Vitrail d’un couloir de Sainte-Marie du Désert

 

Eh oh, eh oh, on rentre du boulot – le travail manuel à l’abbaye du Désert

Comme vous l’avez noté, la communauté de Sainte-Marie du Désert est issue d’un petit contingent de moines trappistes de l’abbaye d’Aiguebelle. Le nom de « trappiste » est un surnom pour désigner officiellement les « cisterciens de la stricte observance ». Pour simplifier, ils sont issus d’une première réforme avec les bénédictins (visant à ne pas privilégier le spirituel, mais garder un bon équilibre entre prière et travail, comme voulu par saint Benoît), et d’une deuxième avec les cisterciens de la commune observance (visant à garder une rythme de vie sobre, éloigné de tout luxe). Naturellement, leur vie est partagée entre la prière et le travail manuel, ce dernier permettant aussi au moine de s’accomplir en tant que personne. Bref, tout ça pour dire que le travail manuel a une belle part chez les trappistes !

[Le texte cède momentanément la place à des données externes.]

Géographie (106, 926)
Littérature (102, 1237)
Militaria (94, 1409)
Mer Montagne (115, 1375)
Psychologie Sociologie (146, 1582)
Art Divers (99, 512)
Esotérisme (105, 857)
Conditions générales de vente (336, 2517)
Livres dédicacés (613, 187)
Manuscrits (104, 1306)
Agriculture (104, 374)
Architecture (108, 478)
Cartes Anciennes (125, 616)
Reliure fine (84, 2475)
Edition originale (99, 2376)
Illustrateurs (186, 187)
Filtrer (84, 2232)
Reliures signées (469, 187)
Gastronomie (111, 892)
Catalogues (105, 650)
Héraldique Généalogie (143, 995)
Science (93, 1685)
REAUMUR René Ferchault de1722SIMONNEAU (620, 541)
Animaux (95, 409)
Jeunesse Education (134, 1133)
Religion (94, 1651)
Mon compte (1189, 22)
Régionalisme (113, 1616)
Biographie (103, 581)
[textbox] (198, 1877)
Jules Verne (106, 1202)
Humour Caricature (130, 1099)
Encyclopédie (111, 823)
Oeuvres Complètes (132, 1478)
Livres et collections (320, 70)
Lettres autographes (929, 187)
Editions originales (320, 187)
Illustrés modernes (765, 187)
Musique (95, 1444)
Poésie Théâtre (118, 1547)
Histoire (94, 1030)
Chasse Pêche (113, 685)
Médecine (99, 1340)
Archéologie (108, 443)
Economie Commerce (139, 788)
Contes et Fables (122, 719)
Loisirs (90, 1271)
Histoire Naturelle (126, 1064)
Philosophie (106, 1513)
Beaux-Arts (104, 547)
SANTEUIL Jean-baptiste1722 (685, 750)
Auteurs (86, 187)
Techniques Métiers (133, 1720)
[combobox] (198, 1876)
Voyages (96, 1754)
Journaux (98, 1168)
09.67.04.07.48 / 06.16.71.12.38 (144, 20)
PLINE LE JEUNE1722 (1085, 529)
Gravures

Pendant des siècles, les cisterciens et les trappistes ont été les maîtres de l’agriculture en France, dotés de connaissances et de techniques de pointes. Les moines du Désert n’y ont pas fait exception, et dès leur arrivée, ils ont construit leur économie autour de terres agricoles, et notamment avec la production de céréales : blé et colza en particulier. Ils n’ont du mettre fin à cette activité que dans les années 1990 quand l’activité n’était plus rentable pour les moines…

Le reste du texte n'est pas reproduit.